Ich werde aus meinen Gedanken gerissen, als plötzlich Akis Gesicht vor mir auftaucht. Fragend sehe ich ihn an und er deutet daraufhin auf die Flasche. Diese ist bei mir liegen geblieben und das hießt, dass... wir uns jetzt küssen werden. Bevor ich noch etwas denken kann, spüre ich schon ein weiches Paar Lippen auf meinen eigenen. In mir explodiert ein Feuerwerk und mein ganzer Körper kribbelt. In meinem Bauch tanzt scheinbar eine Horde Ameisen Samba oder so. Zumindest dem Kribbeln nach zu urteilen. So etwas habe ich bei einem Kuss noch nie gefühlt. Und als ich wir uns wieder von einander lösen, sehe ich in Reitas wunderschöne Augen und in diesem Moment wird mir die Bedeutung meiner ganzen Gefühle und Gedanken bewusst. Ich haben mich in ihn verliebt. Deshalb fühle ich mich bei ihm auch so wohl und rundum glücklich. Und je länger ich darüber nachdenke, wird mir bewusst, dass ich wohl schon länger so fühle.

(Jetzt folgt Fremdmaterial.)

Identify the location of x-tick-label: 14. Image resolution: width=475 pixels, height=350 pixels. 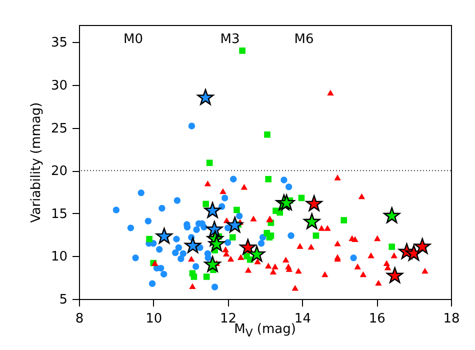
(302, 319).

Und was mach ich jetzt? Ich kann ihm schlecht sagen, dass ich ihn liebe. Ich weiß zwar, dass er bi ist, aber das heißt ja noch lange nicht, dass er mich auch liebt.

*Uruhas POV Ende*
 

*****

In der folgenden Woche dachte Uruha weiter darüber nach, wie es weiter gehen sollte. Ob er Reita seine Gefühle beichten sollte oder nicht. Würde er damit nicht ihre Freundschaft ruinieren, falls seine Gefühle nicht erwidert wurden? Aber vielleicht würde ihre Freundschaft ja weiter bestehen? Letzten Endes beschloss er, dass er beim Sommerfest mit dem Schwarz-blondhaarigen reden würde.
 

*****

Als es dann Samstag war und Uruha sich fürs Sommerfest fertig machte, war ihm schon ein wenig mulmig zu Mute. Dennoch nahm er sich fest vor, mit Reita zu reden. Er zog den Kimono an, den er von seinen Freunden zum Geburtstag bekommen hatte. Seine Haare steckte er locker hoch, sodass einige Strähnen heraushingen und sein Gesicht etwas fransig umrahmt wurde. Seine Augen schminkte er dezent in hellen Tönen. Seine Mutter hatte ihm, passend zu dem Kimono, einen schwarzen Fächer mit lila Aufdruck geschenkt. Der Fächer war bei diesen sommerlichen Temperaturen auch dringend nötig.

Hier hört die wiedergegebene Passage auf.